The night sky is morose and bald of stars. Panyin ignores everyone’s greetings on the street and hastens out of the untarred streets of Sowutuom to Ankofa Junction. He doesn’t know where he is going, but he has to leave the world where the call he just received exists.
Black Sheriff’s “Kwaku the Traveller” blasts from the speakers in a bar adjacent to the junction. Panyin avoids looking at the yellow storey building by the road, even though he knows his lover no longer lives there. Flashbacks of sweaty sex romps beneath the staircase flood his mind. He wonders what F is doing in Denmark now. They tried to stay in touch, but things couldn’t work out anyway. Soon, F became a distant memory whose pictures on Instagram were a reminder of a life he once had and a bitter mockery of the future he could have had if the world were kinder. In another lifetime, they would have been partners forever. Panyin stops a Lapaz-bound trosky. The rickety bus jerks and burps through potholes, and the man struggles to keep his food down. Everything is swimming towards his throat, emotions he’s tied down for months, even years, and tears threaten to burst out like water from a rock.
“Where are you going?” the mate asks after receiving a 5 cedi note from the young man. For a while, Panyin is dumbfounded. Where is he going? Why did he get on this bus? The mate’s jaws are eerily similar to F’s, and the passenger feels an irrational urge to punch him and scream, “Why did you leave me?
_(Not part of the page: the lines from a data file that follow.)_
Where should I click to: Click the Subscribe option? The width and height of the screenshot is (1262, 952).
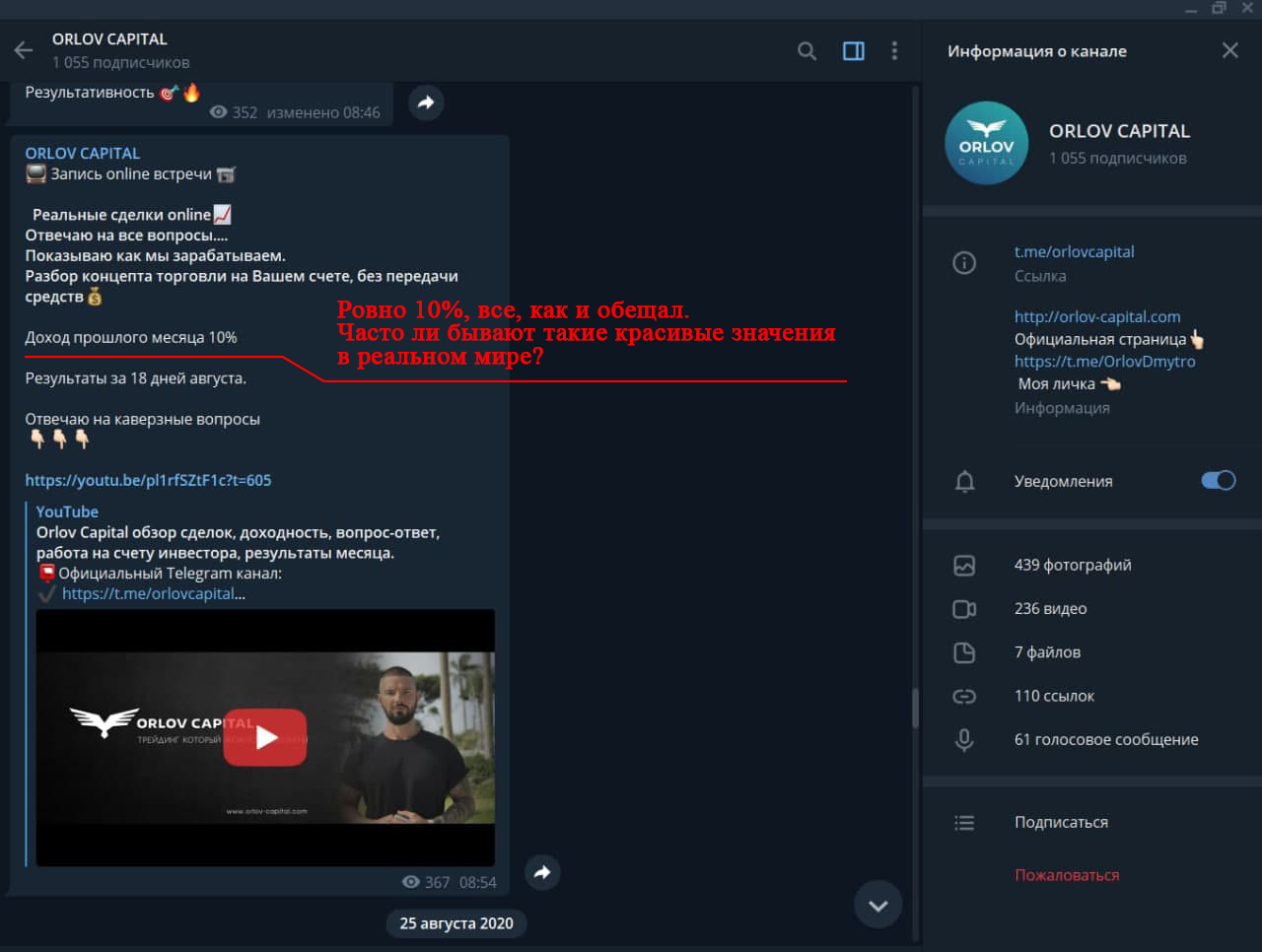[1061, 822]
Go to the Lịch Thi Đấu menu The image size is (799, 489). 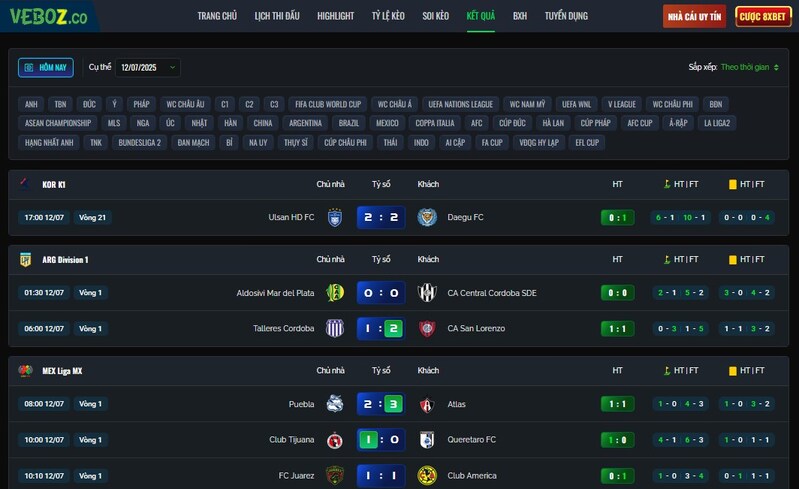coord(277,16)
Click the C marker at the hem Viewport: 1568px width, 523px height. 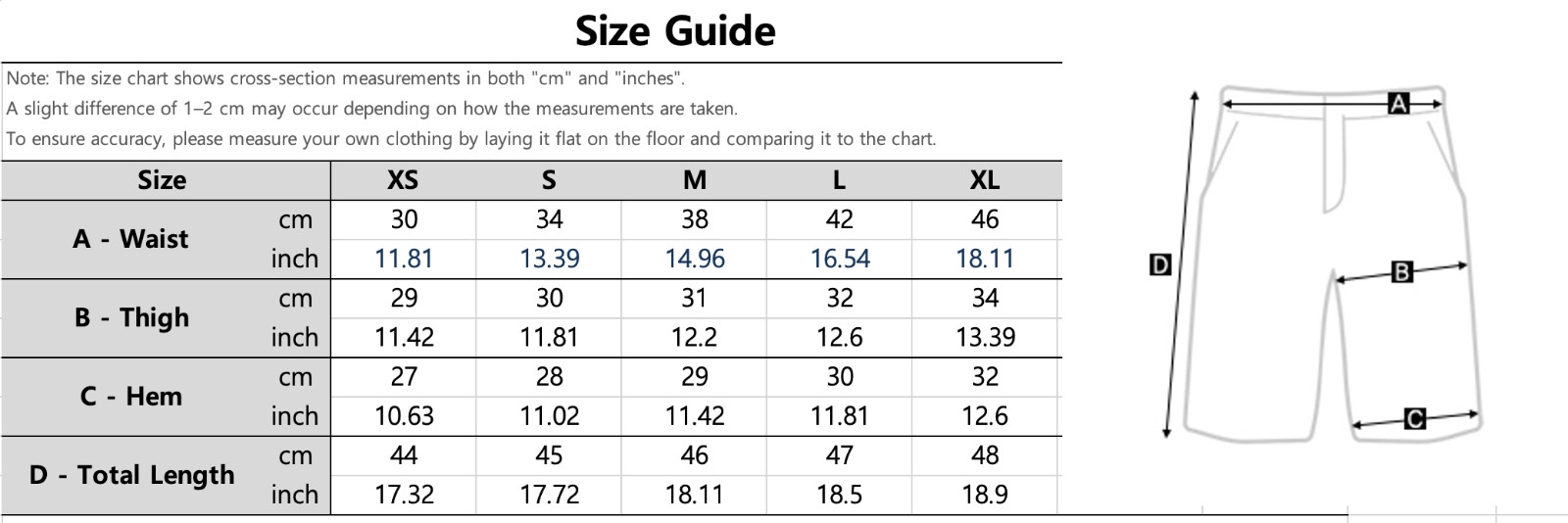point(1414,419)
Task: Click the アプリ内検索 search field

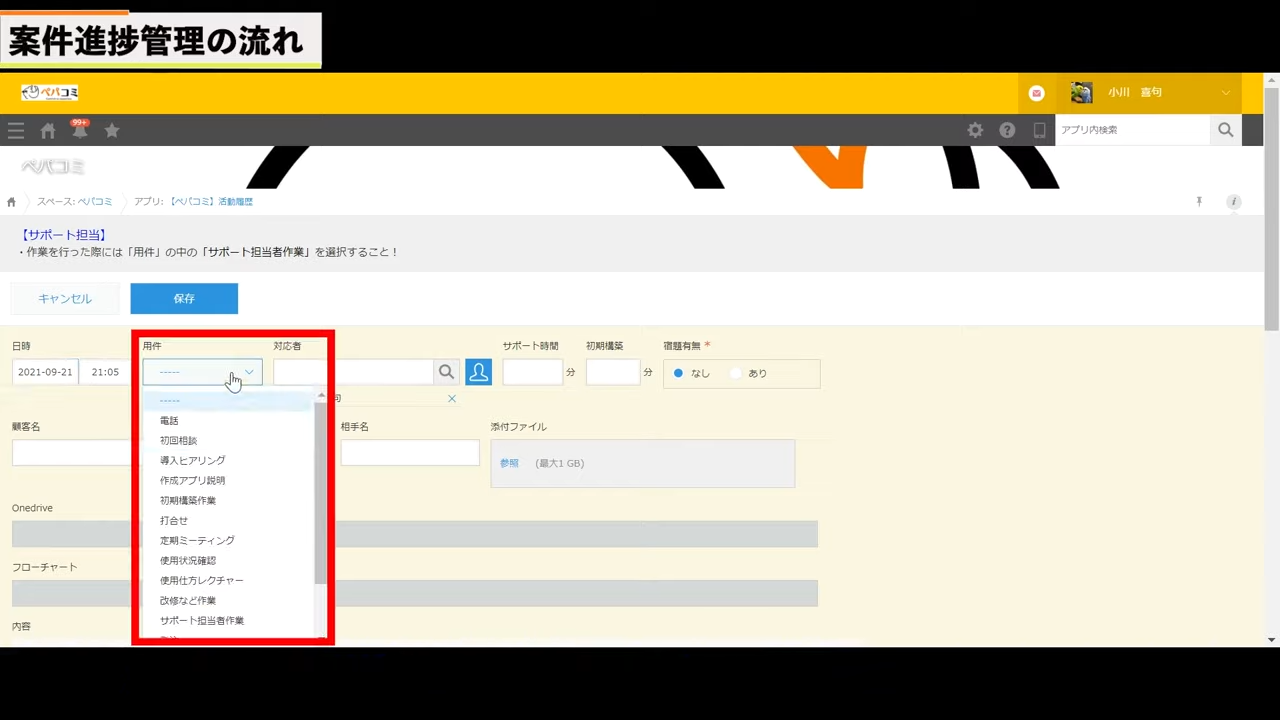Action: coord(1132,130)
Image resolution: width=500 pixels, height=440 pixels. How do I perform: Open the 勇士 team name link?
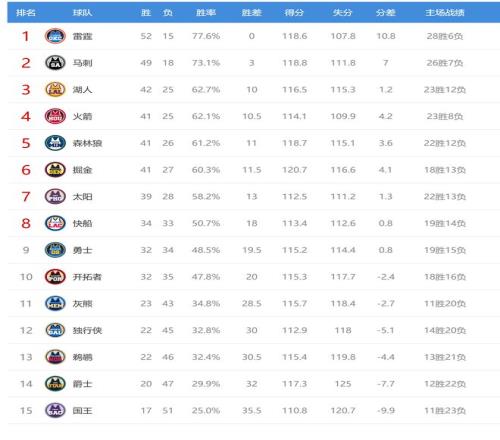(x=82, y=250)
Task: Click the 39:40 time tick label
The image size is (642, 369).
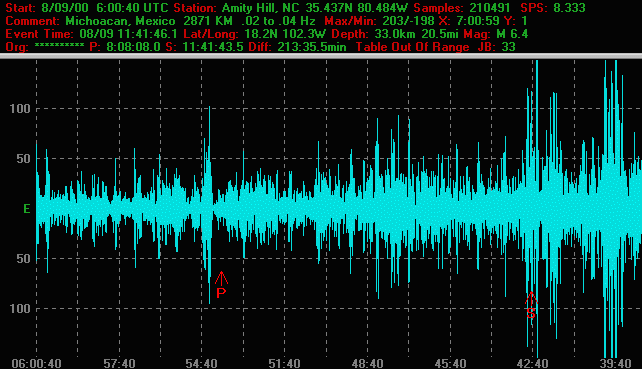Action: (615, 363)
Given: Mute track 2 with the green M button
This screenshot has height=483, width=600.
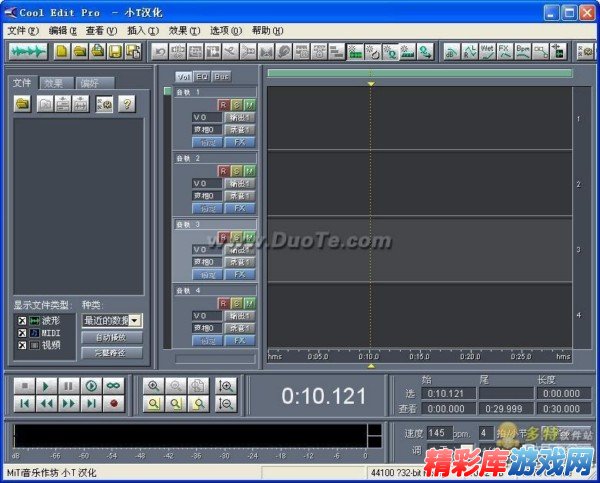Looking at the screenshot, I should click(249, 170).
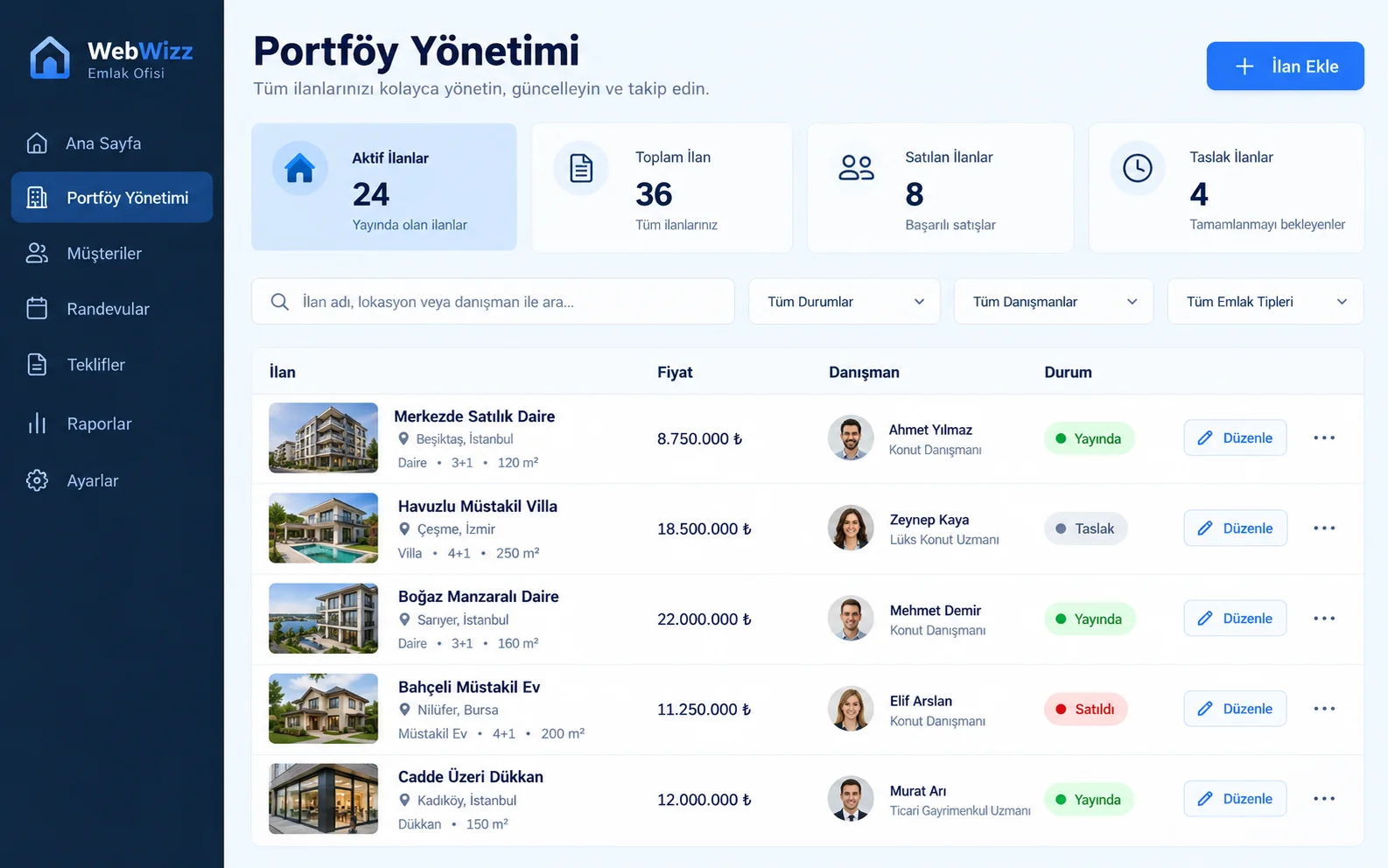Click the WebWizz house logo icon

click(50, 58)
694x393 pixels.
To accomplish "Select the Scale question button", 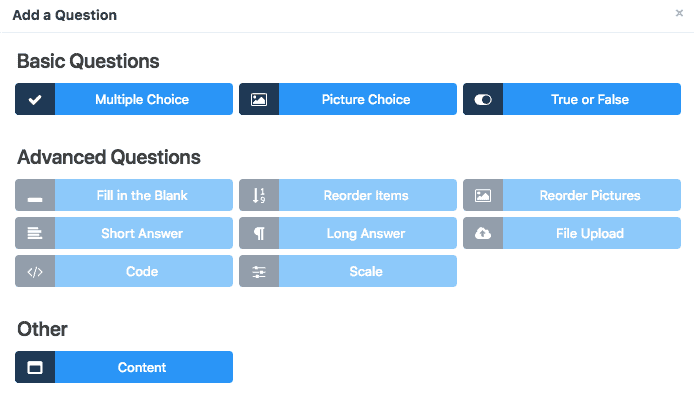I will pyautogui.click(x=348, y=271).
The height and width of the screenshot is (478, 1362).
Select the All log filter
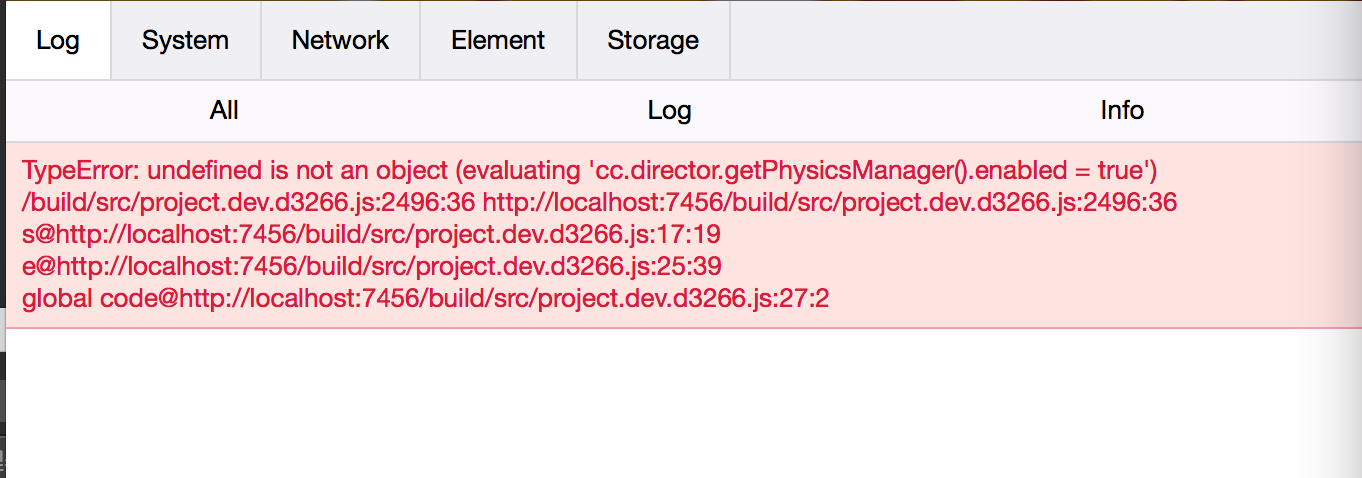point(224,111)
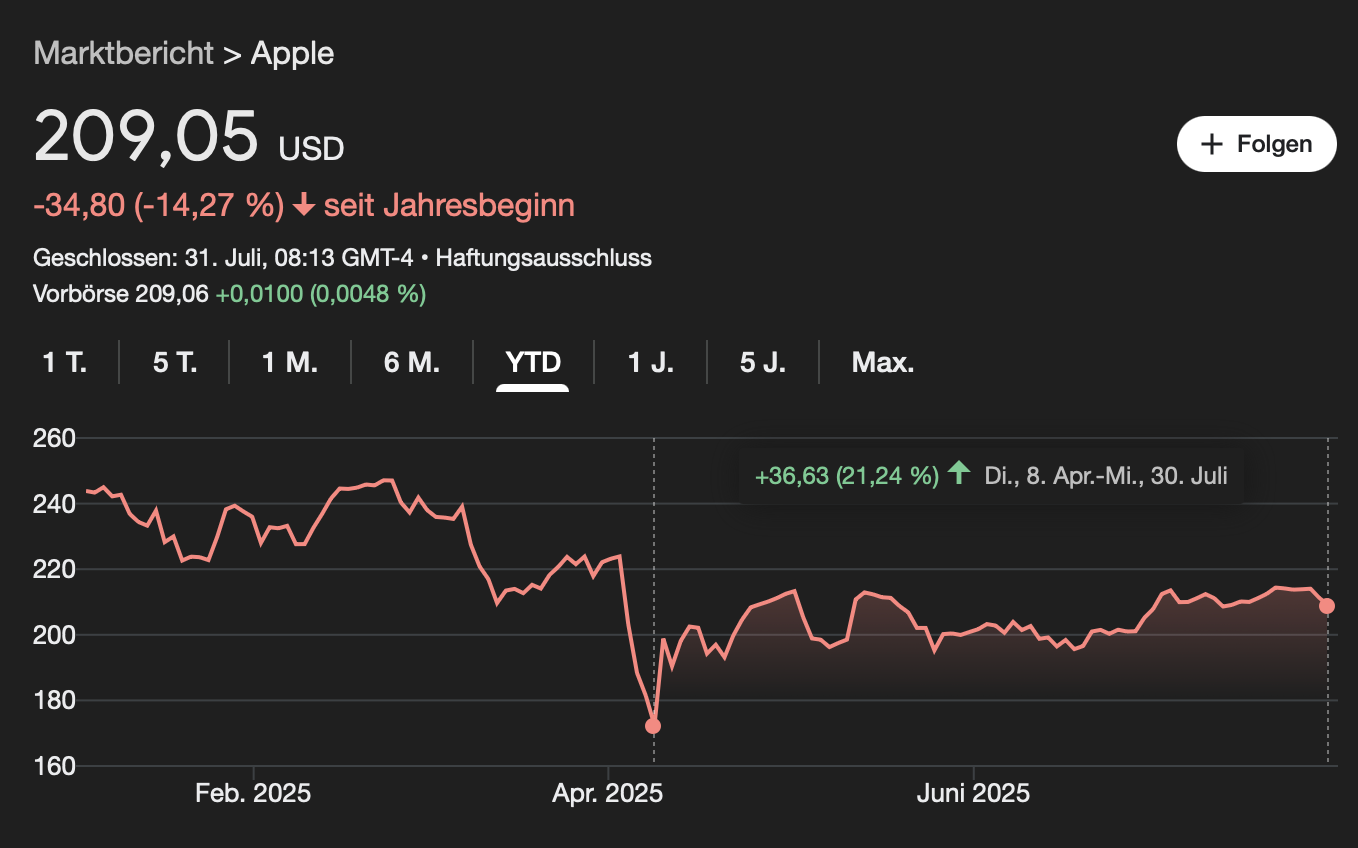Select the 1 T. time range tab
The width and height of the screenshot is (1358, 848).
tap(65, 362)
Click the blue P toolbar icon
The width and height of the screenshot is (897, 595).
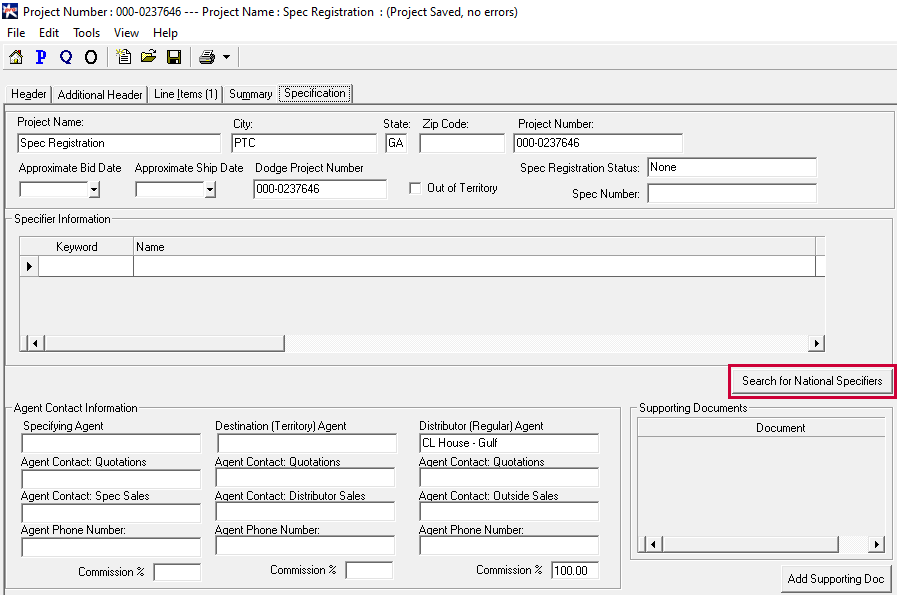click(41, 57)
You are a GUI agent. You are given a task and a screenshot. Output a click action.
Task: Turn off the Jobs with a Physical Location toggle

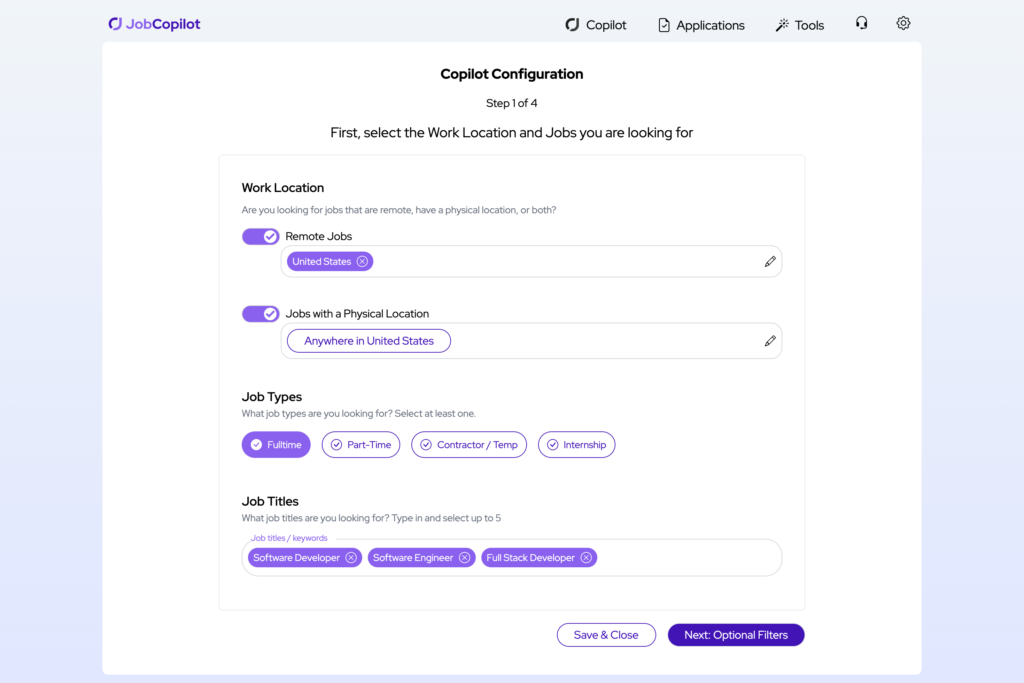coord(260,313)
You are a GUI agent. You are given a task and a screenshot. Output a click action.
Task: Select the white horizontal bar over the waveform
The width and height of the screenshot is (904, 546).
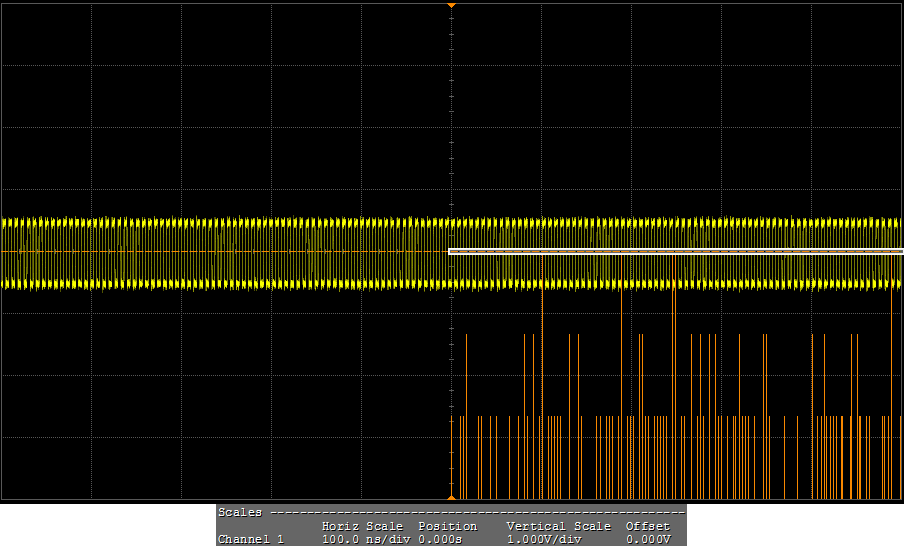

You promised we would be together forever, that we could elope to a place where we’ll be free to love!” But sense beckons him back to reality. This is not F. His ex is probably in the arms of a new lover, probably a white man whose genital is a thin slice of raw kneaded dough.
“Lapaz,” he finally says, swallowing the urge to burst into a thousand pieces. A woman behind him taps his shoulder and he turns sharply.
“Are you Kakra or his twin brother, Panyin?” she asks. Panyin shuts his eyes for a split second and his shoulders are about to shake up sobs. He chooses to chuckle and tells the woman that he is Panyin. It’s common for people to get confused about the twins; they enjoyed it as boys, but everything has changed now. Panyin finds it irritating now. Isn’t it obvious that he is the twin with limp wrists and hips that swing slowly when he walks?
He plugs in his airpods and listens to Max Ritcher’s “On the Nature of Daylight”. When the bus stops at the station, he jumps down and walks past the swelling bustle. Hot oil sizzles as a woman drops fresh fish in a pan to fry. The smell of kenkey and hot pepper fills the air and makes his nose sting. Hawkers advertise their wares: fruits, nose masks, water, soft drinks, biscuits, mint, umbrellas, kosua ne meko. On a normal day, he would have stopped to buy a boiled egg garnished with pepper and onion, but today is different. Today, he walks. His legs move on their own accord past the monochrome Las Palmas Restaurant and cross the busy Mallam-Tetteh Quashie Highway. The traffic lights gleam on his photochromic glasses, bouncing off hues that change from green to yellow and then red that reminds him of how his mother bled to death after their father stabbed her five times during a fight. He wonders what his dad does in Nsawam Prison now. He never visited, even when Kakra tried to convince him to go just one time. How could he face the man who changed the trajectory of their lives?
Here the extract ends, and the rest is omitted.